- Barbariga Location within Croatia
- Country: Croatia
- County: Istria County
- Municipality: Vodnjan

Population (2021)
- • Total: 0
- Time zone: UTC+1 (CET)
- • Summer (DST): UTC+2 (CEST)

= Barbariga, Croatia =

Hamlet in Croatia

Barbariga is a hamlet, administratively part of village of Peroj in the Town of Vodnjan, Istria, west Croatia. It is located near the Barbariga peninsula or Punta Cissana (named after the lost ancient settlement of Cissa), 22 km northwest of Pula, northwest of Fažana and Vodnjan and southwest of Bale.

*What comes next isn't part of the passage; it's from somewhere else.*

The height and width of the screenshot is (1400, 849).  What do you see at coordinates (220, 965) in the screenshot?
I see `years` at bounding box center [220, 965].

Apart from the actual village of Barbariga (which comprises a small shopping/restaurant centre and a modest housing estate) the area is virtually unpopulated. It boasts a coastline backed by (relatively) flat land, which is unusual in this part of Croatia, where the mountains generally crash straight into the sea. As of 2006, there was a major plan afoot to build Croatia's first integrated resort by 2013. This will comprise a luxury hotel that will include a spa, wellness center and meeting facilities; a variety of residential offerings totaling more than 460 units; a 350-berth marina; and an 18-hole golf course designed by Jack Nicklaus.